I think Charlie’s (slightly old) blog post describes why you still see
some speed up with compile mode off (thanks for pointing that out Dick):
http://headius.blogspot.com/2010/05/kicking-jruby-performance-up-notch.html

Thanks for playing!

If you’d like to learn more about my book, I made a screencast of how to
get a Rails app running on JRuby and Trinidad:
http://www.youtube.com/watch?v=C2gCi5DS_I8&feature=youtu.be

-joe

On Mar 10, 2012, at 10:14 AM, Joe K. wrote:

I’m going to give the free book to Dennis, since the JVM is indeed warming up
and optimizing things at runtime. Dennis, I’ll send you some details in a
separate email.

If I run your original I get.

Mac-User:~ mjh$ jruby fib.rb
0.630000 0.000000 0.630000 ( 0.256000)
0.134000 0.000000 0.134000 ( 0.134000)

Clearly showing a much slower first run.

I change it to…

require ‘benchmark’

x = 1
x = x + 1

def fibonacci(n)
if n < 2
n
else
fibonacci(n - 2) + fibonacci(n - 1)
end
end

puts Benchmark.measure { fibonacci(30) }
puts Benchmark.measure { fibonacci(30) }

Thinking maybe the minor changes at the start of the script will absorb
the initial ‘warming up’ hit and the lag will disappear from the
benchmark numbers.
I then get…
Mac-User:~ mjh$ jruby fib.rb
0.290000 0.000000 0.290000 ( 0.245000)
0.137000 0.000000 0.137000 ( 0.137000)
Mac-User:~ mjh$ jruby fib.rb
0.390000 0.000000 0.390000 ( 0.344000)
0.137000 0.000000 0.137000 ( 0.137000)

Maybe no longer ‘much’ slower but still the first run is still some
slower.
Possibly suggesting a certain amount of JRuby ‘warming up’ (loading)
time still had to occur?

These runs are all pretty short, so there’s going to be a lot of
variability even at steady-state.

In general, you’ll see two bumps: one from JRuby and one from the JVM.
If you’re running JRuby in interpreted mode, you’ll only see the JVM
bump.

Your couple lines at the top may do a tiny bit of warmup for the
interpreter (in interpreted mode) and the + operation, but probably
not enough to really be noticeable. More likely is that your runs of
this new benchmark are loading code and JVM that the OS has already
cached, so there’s a little less lag in getting going.

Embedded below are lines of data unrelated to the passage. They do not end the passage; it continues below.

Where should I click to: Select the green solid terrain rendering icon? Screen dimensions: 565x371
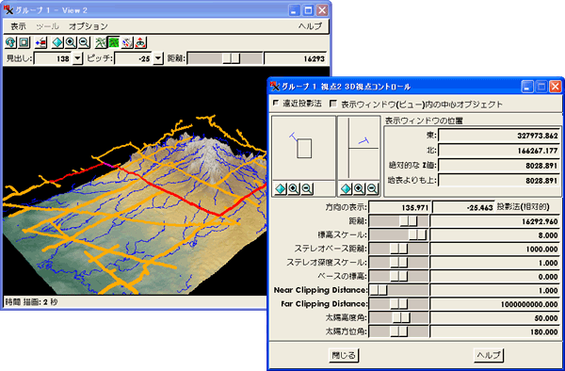click(114, 43)
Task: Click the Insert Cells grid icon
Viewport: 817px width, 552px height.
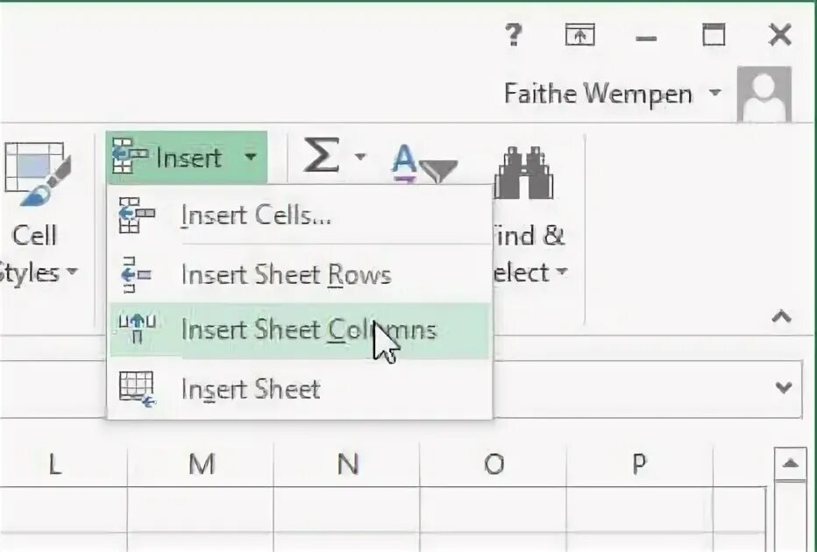Action: [x=136, y=215]
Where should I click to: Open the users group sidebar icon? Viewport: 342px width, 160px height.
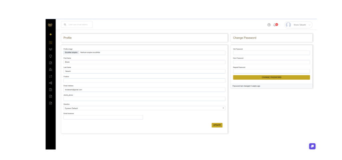pos(50,49)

The usual recommendation when benchmarking straight-line performance
is to run things to a steady state and then throw out the early
results, since they’ll reflect filesystem caching, CPU ramping up
speed (on systems where it might throttle to save power),
startup-time, and early JIT and GC overhead.

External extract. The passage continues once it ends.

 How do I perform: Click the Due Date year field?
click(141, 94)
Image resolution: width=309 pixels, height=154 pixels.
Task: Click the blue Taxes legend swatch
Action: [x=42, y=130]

Don’t worry too much about the first number :slight_smile:

  • Charlie

On Mar 10, 2012, at 2:12 PM, Charles Oliver N. wrote:

Don’t worry too much about the first number :slight_smile:

Later runs within the same jvm instance can run into later gc concerns
though skewing benchmark runs?

More likely is that your runs of
this new benchmark are loading code and JVM that the OS has already
cached, so there’s a little less lag in getting going.

I rebooted figuring that would clear these temporary caches? And tried
again. Without changes it seems you are probably right. The first run is
slowest even without changes.
Too bad, I was happy with my ‘improvement’.